There were still some iffy moments, with pucks going off the crossbar
and a couple of scary moments off the rush, but he was confident in the
net and making several big saves each time the Blackhawks threatened to
seize the momentum in the game.

He was especially good in the second period, when the Flyers sat back
a little and were outplayed by stretched by Chicago, as he made a
number of big saves to keep his team ahead by two goals. Obviously, that
lead would fall apart in the latter stages of the game but a allowing
two goals in the second period would have been much more devastating.

“I actually felt my best today, too,” Leighton said after the win. “I
was comfortable. I wasn’t nervous. I just — I had confidence in our
team that we would play well. And in the first period I felt I
made a couple of saves that really got me into the game and kept our
team in. And we scored a goal early and kind of fed off that.”

Leighton has a had a bit of a tougher series against Chicago than
when he basically rolled through the Montreal Canadiens, something that
was completely expected. The Hawks are one of the deepest offensive
teams in the NHL, and they have the ability to roll line after line
against you with neverending pressure.

The Flyers have done a tremendous job of keeping the Hawks to the
perimeter, not allowing Chicago to get any interior positioning and to
keep the shots coming from the outside. Leighton says that’s a big
reason he has been so successful this series against a team like the
Hawks.

“We knew they were going to come out and put pucks on the net,”
Leighton said when asked about Chicago’s attack. “That was kind of our
thing. Lavi said don’t let pucks get to the net. Those little wrist
shots from the point, try to step in front of the guys and knock those
down. We did a great job. They did let something get through. Without
screens it was pretty easy some of them.”

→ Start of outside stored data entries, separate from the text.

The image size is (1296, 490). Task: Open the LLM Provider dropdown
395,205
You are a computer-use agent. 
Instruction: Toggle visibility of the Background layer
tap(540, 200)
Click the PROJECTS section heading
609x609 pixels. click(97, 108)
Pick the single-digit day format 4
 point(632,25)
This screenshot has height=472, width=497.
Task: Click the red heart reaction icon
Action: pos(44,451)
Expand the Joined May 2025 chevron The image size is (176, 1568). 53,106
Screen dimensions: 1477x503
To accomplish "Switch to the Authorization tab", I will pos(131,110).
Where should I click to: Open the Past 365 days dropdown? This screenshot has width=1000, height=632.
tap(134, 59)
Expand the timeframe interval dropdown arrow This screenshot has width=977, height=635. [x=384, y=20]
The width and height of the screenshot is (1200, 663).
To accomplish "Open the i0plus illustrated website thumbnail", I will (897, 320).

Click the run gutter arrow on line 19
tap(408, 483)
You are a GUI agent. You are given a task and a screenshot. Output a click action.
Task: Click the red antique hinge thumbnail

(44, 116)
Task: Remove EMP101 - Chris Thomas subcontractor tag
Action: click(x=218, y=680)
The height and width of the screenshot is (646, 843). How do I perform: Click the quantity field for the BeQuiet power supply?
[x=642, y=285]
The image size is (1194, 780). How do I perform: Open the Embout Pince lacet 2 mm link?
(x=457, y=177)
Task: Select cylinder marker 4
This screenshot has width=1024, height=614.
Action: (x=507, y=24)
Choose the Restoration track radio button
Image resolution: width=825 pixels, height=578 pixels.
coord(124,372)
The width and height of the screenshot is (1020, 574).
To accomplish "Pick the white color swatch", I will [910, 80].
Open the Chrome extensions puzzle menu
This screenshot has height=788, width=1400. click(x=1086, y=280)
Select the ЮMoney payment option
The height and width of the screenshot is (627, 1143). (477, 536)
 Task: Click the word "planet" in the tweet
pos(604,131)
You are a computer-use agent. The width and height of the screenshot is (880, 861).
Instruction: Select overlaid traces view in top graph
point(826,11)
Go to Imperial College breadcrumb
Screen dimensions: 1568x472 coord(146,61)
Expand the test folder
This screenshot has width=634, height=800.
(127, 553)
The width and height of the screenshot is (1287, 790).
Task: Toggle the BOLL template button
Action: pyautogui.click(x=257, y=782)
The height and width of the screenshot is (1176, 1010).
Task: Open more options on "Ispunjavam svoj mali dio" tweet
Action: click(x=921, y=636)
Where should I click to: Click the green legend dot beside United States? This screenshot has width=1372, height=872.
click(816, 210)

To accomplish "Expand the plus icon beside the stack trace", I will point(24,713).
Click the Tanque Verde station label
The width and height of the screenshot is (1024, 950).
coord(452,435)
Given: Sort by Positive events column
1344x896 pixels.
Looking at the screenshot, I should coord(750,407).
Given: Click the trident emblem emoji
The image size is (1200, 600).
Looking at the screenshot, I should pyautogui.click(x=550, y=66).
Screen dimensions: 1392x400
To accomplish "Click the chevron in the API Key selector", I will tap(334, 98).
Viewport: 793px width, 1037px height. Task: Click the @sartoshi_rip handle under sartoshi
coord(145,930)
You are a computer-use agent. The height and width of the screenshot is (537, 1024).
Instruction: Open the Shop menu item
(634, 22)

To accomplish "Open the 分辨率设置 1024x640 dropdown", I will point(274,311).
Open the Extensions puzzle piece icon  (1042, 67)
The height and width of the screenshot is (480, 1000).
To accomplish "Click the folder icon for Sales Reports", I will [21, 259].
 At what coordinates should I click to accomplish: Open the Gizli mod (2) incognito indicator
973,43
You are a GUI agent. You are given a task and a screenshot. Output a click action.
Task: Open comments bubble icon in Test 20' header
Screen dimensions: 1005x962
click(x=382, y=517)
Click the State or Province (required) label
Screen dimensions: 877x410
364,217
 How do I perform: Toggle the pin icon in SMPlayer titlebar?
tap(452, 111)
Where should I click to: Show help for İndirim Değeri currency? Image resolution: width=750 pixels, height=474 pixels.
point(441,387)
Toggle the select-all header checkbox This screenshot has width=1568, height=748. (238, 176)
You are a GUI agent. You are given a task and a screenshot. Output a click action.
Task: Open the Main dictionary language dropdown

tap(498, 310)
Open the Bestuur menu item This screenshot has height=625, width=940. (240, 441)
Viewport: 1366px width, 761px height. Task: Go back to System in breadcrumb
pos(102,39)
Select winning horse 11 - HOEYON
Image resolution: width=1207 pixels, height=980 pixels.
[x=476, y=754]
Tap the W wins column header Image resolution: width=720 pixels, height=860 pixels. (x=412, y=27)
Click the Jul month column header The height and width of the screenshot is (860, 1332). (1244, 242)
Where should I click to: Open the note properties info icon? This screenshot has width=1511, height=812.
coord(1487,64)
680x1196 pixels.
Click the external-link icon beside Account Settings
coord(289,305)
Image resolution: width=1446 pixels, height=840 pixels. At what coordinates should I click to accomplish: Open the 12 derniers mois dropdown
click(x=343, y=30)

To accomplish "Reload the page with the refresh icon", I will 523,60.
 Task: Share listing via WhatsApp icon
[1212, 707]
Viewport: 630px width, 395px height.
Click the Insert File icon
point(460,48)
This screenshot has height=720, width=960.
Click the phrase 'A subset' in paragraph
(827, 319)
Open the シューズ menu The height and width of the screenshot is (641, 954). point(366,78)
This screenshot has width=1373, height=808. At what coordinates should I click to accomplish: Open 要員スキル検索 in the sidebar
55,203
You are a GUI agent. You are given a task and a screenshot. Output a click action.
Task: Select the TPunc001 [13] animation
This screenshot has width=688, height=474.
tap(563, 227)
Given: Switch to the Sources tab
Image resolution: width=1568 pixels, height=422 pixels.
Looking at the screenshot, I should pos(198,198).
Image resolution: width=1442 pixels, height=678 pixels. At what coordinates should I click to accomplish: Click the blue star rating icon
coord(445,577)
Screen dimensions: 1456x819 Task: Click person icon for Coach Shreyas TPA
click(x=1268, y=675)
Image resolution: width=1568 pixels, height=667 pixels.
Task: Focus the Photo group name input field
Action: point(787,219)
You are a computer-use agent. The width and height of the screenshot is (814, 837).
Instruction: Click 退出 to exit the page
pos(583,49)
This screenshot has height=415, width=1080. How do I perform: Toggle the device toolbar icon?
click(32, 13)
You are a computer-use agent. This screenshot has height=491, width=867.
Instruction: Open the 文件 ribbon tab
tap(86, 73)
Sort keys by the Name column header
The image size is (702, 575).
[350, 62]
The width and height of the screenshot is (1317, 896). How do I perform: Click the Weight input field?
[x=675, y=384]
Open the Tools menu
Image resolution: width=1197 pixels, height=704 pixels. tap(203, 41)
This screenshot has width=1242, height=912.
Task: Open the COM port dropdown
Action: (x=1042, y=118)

The Blackhawks have struggled with getting traffic in front of
Leighton, as Dustin Byfuglien has been completely rendered
inconsequential by Chris Pronger and company. The Hawks have tried a
number of other combinations to try and make Leighton uncomfortable in
net, but so far he’s been able to see pretty much every shot that comes
his way.

Headed back to Chicago, the Blackhawks will once again be looking to
use their matchups to their advantage and to get back to what was so
successful in Games 1 and 2. Leighton contends that it wasn’t so much
what the Hawks were doing in Game 1 that was frustrating him, but
perhaps a bit of nerves about being in the finals. Still, he says he
hasn’t changed anything as the series has progressed.

“I’m playing the same way. I know they’re a good offensive team.
They’re going to get chances. Game 1, I felt okay.

“But I wasn’t making the big saves and keeping our team into it. So
right from that game, I just said I have to make a few of those saves,
and we would have won Game 1 if I would have made two or three really
good stops. Just trying not to let in a bad goal. You play solid and
make the odd great save. Tonight it worked out.”

While there were the two goals allowed in the third period, it’s
tough to say that Leighton allowed a “bad goal”. Those goals plagued him
in Chicago, and I’m sure that Ben Eager’s game-winning goal in Game 2
is haunting him. Still, each game he’s grown more and more comfortable
and has settled down in net for the Flyers.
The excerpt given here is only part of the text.